*Brief*
Rewrite the entries from the line containing "Describe the element" through the end of the entries, swapping "screenshot" for "image" and keeping all else the same. Leave the pictures out of your answer.

*Supplied material*

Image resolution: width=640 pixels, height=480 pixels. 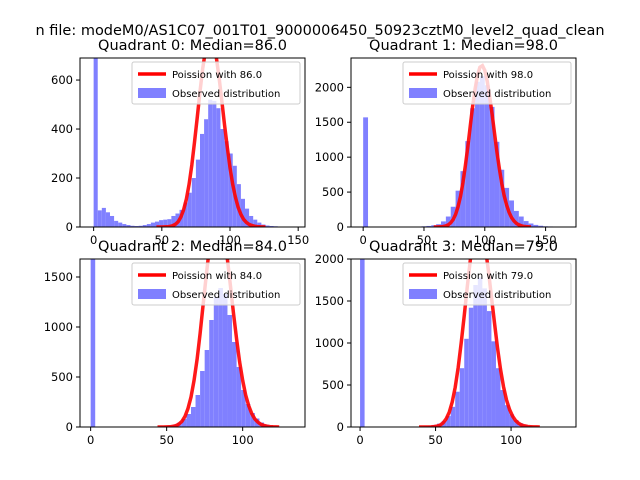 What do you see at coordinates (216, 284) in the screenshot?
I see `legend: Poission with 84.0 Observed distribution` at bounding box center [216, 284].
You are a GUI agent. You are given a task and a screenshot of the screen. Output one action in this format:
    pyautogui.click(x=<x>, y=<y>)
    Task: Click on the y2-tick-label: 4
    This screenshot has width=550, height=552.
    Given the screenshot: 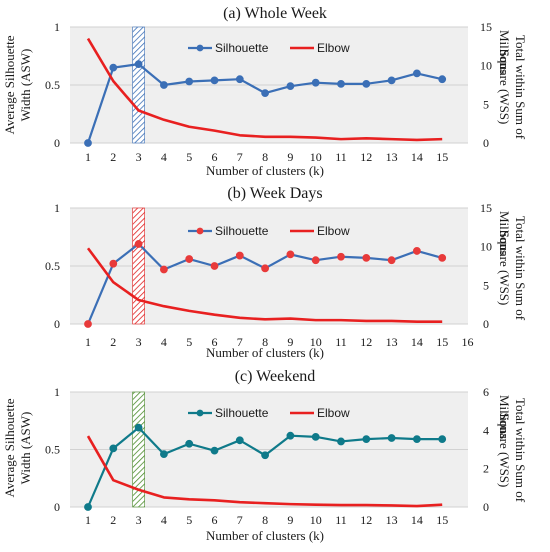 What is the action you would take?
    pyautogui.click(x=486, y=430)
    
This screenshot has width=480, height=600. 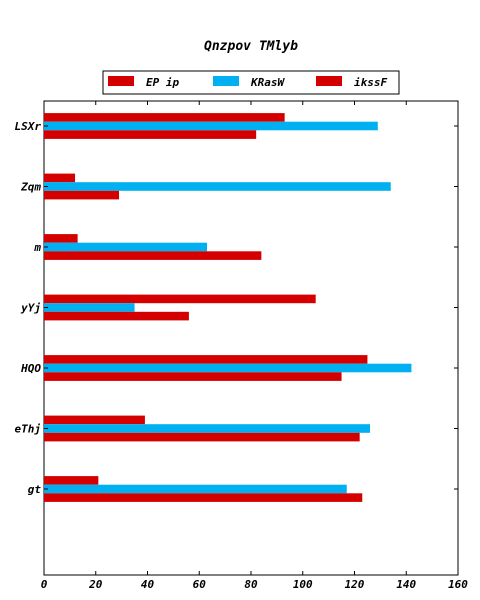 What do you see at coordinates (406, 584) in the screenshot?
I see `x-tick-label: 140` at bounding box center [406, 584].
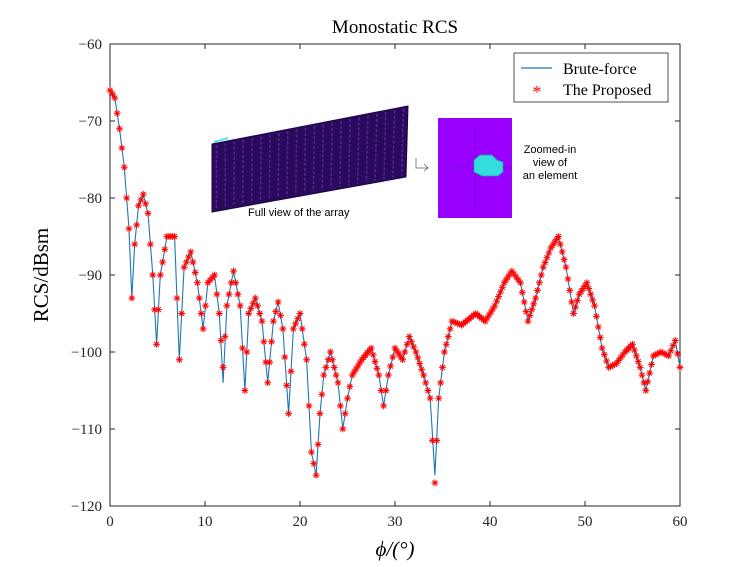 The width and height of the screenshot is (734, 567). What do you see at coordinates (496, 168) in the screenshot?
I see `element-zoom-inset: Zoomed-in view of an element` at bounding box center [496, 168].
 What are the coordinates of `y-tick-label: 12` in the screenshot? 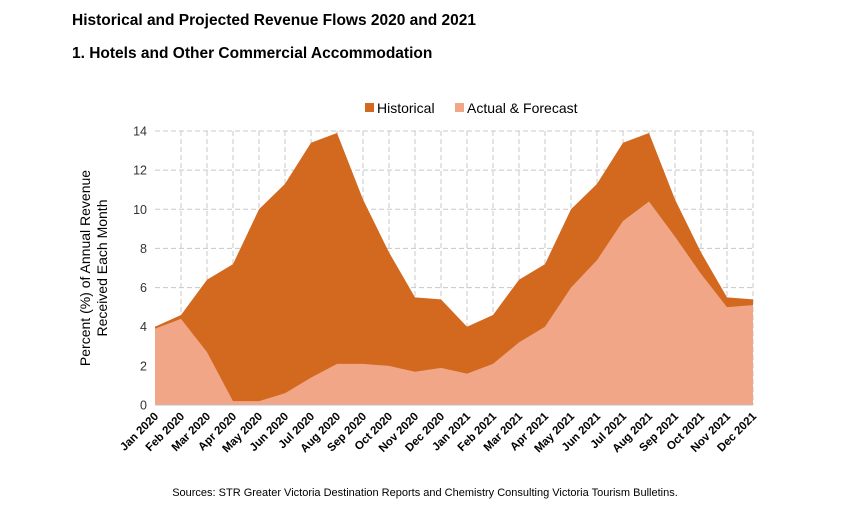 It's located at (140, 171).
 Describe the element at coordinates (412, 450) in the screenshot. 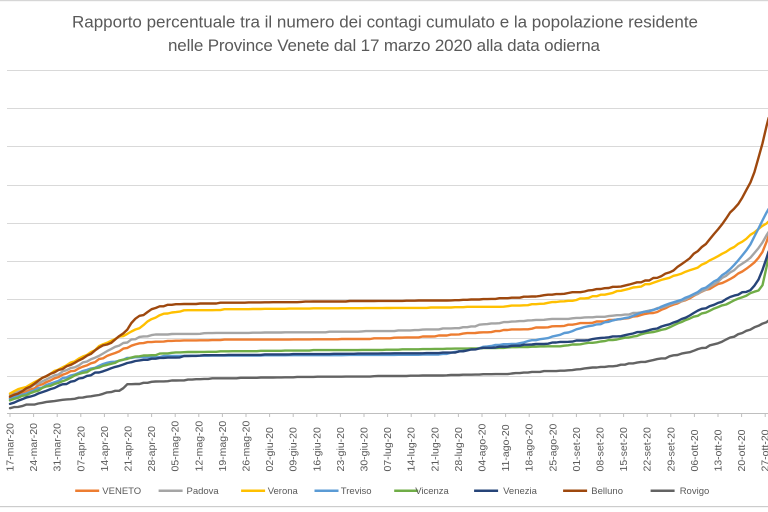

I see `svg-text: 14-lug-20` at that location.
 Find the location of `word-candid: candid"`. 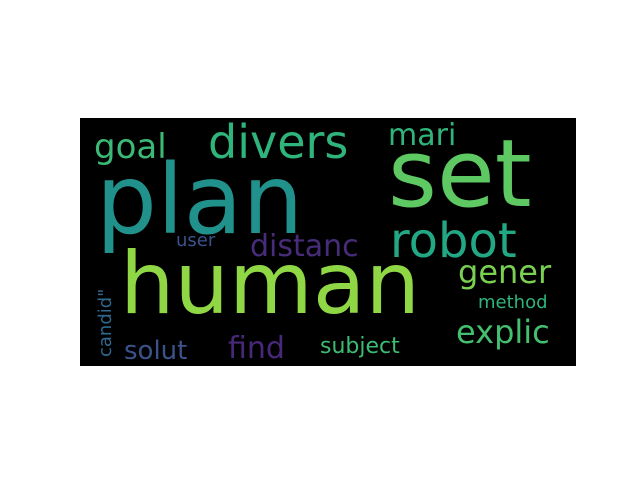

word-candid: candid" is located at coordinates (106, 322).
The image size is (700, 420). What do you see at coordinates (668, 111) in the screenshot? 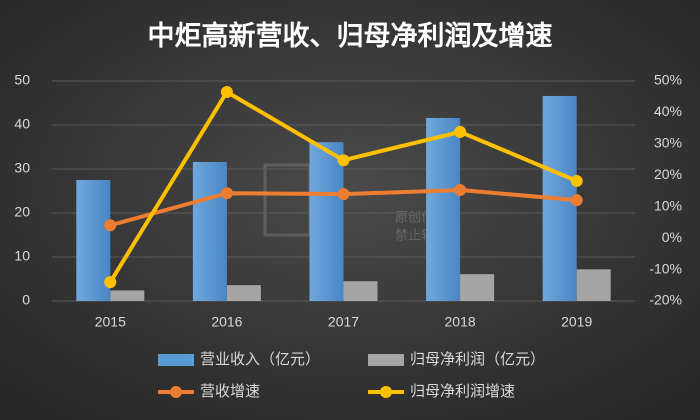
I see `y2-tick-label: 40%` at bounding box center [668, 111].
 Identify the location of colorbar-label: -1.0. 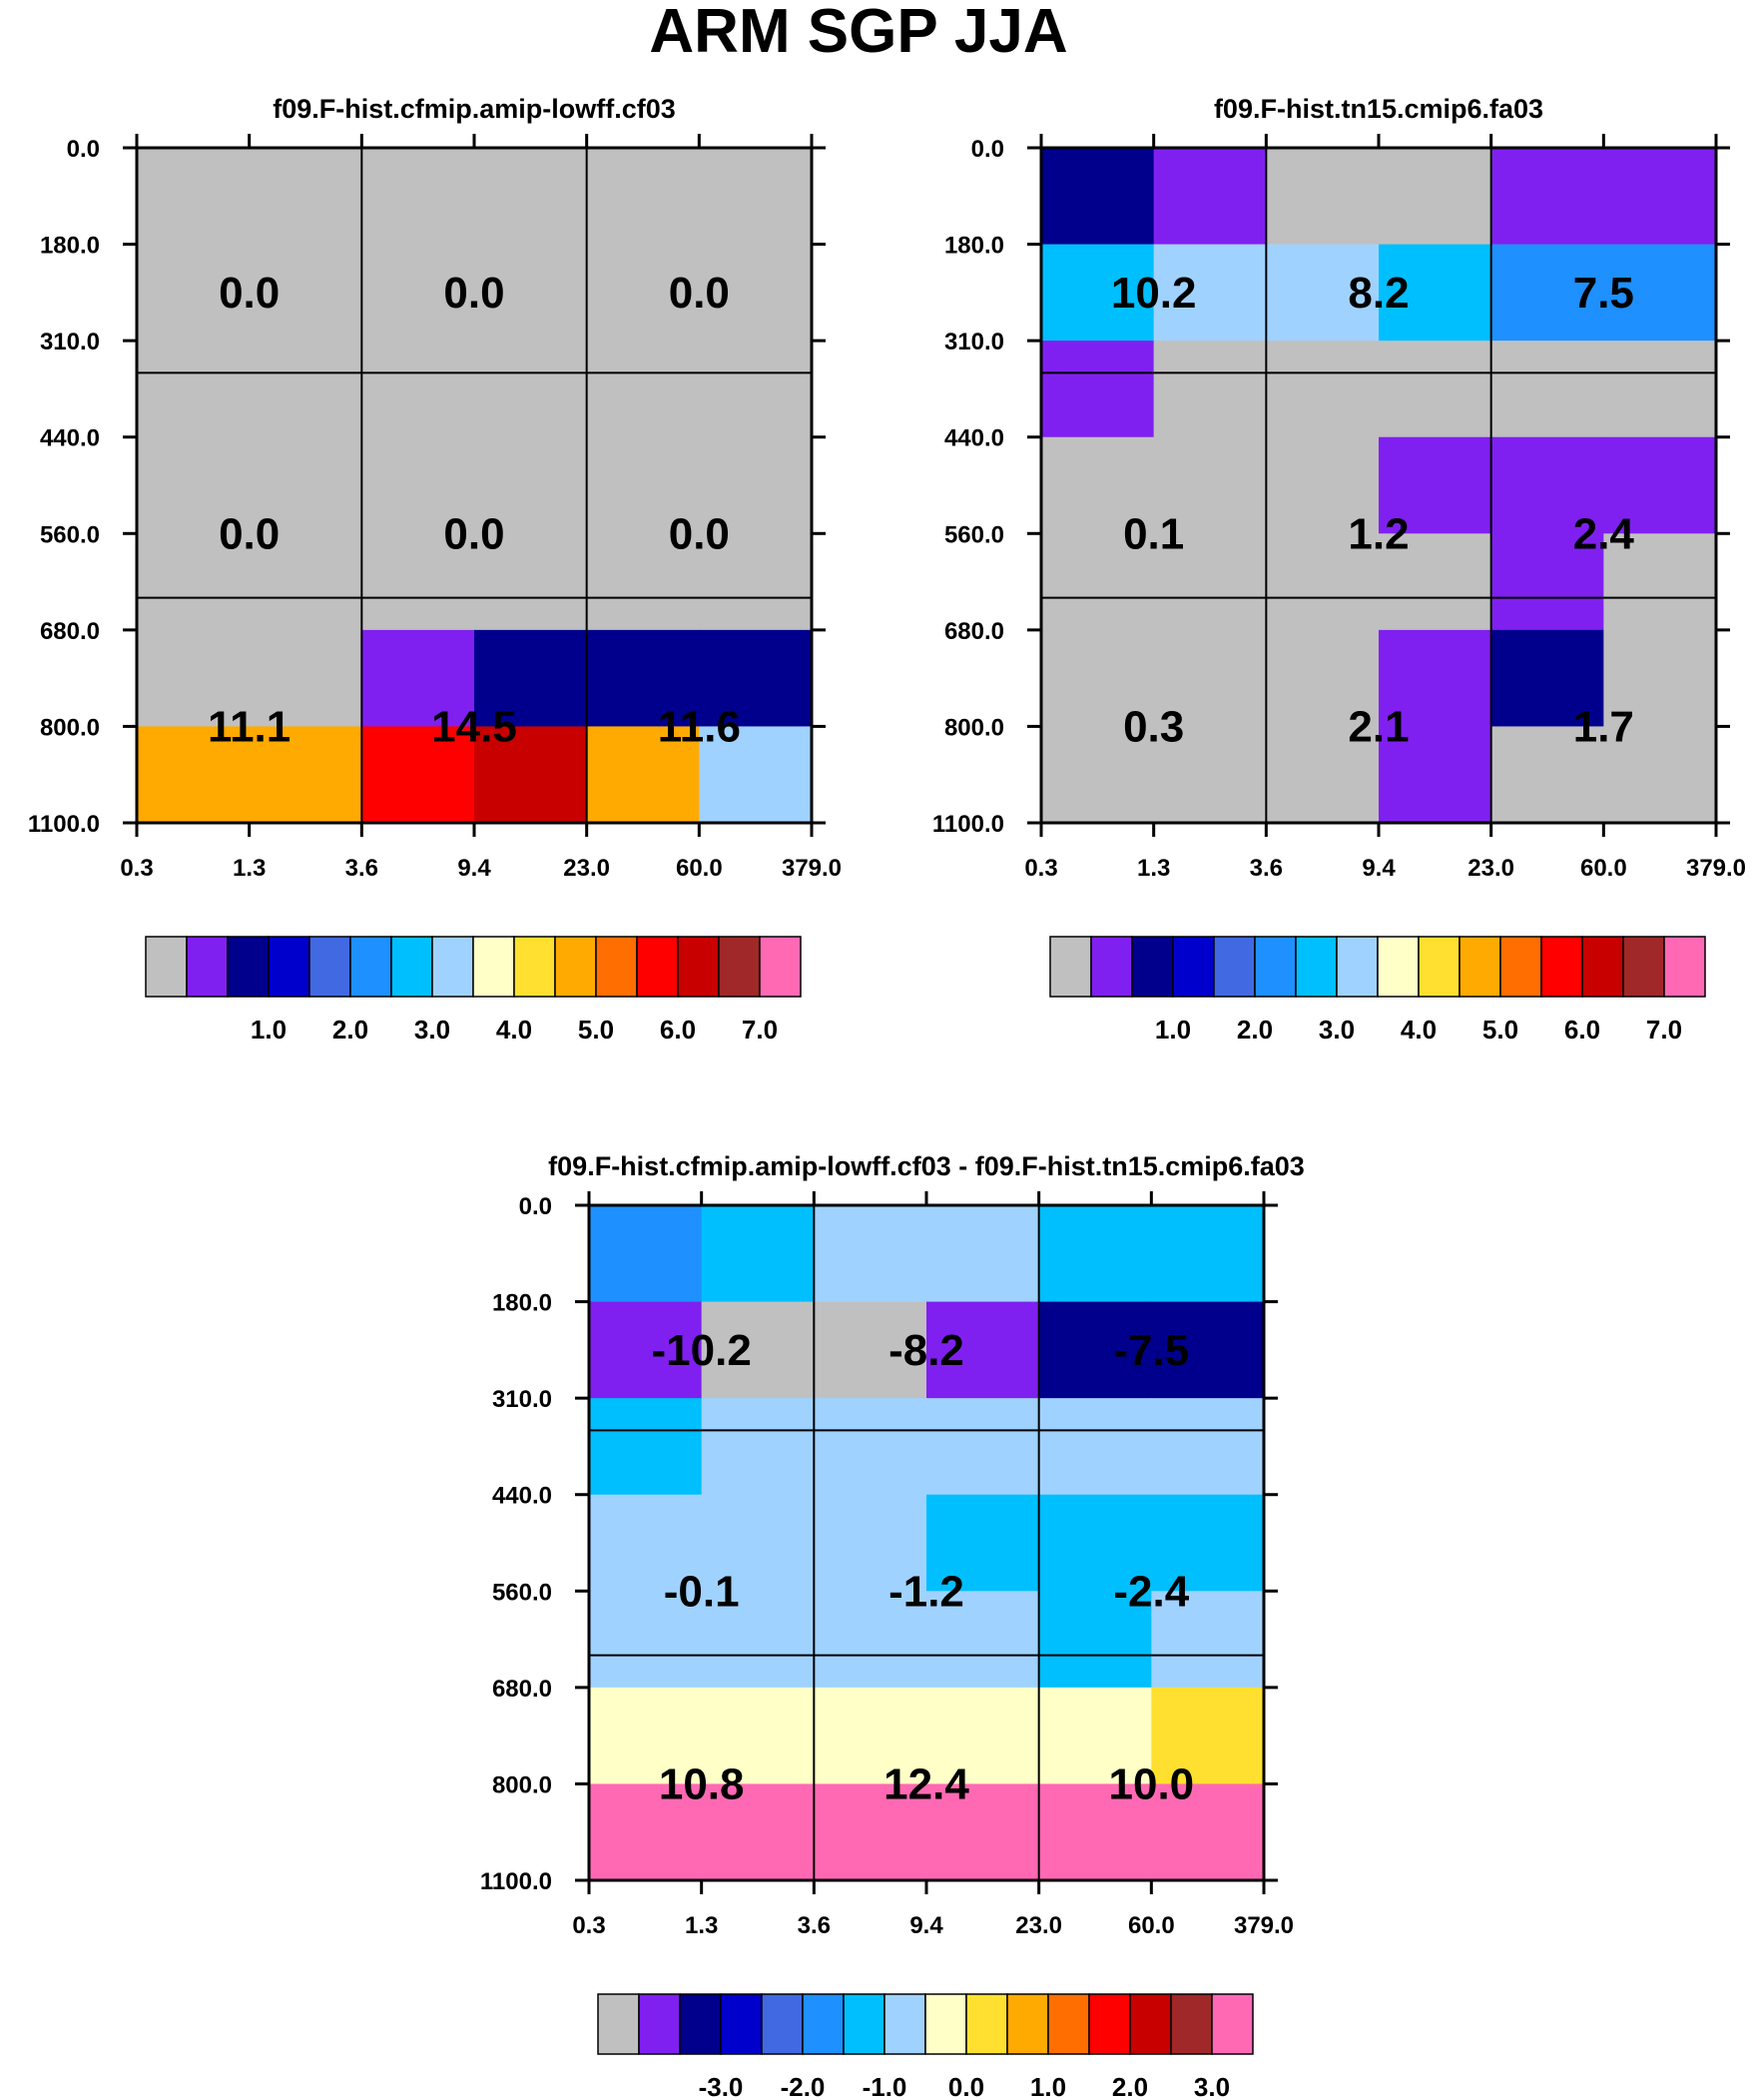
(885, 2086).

*Reply to the task*
 Describe the element at coordinates (412, 450) in the image. 

I see `svg-text: 14-lug-20` at that location.
 Find the location of `word-candid: candid"`. 

word-candid: candid" is located at coordinates (106, 322).
The image size is (700, 420). What do you see at coordinates (668, 111) in the image? 
I see `y2-tick-label: 40%` at bounding box center [668, 111].
 Identify the location of colorbar-label: -1.0. 
(885, 2086).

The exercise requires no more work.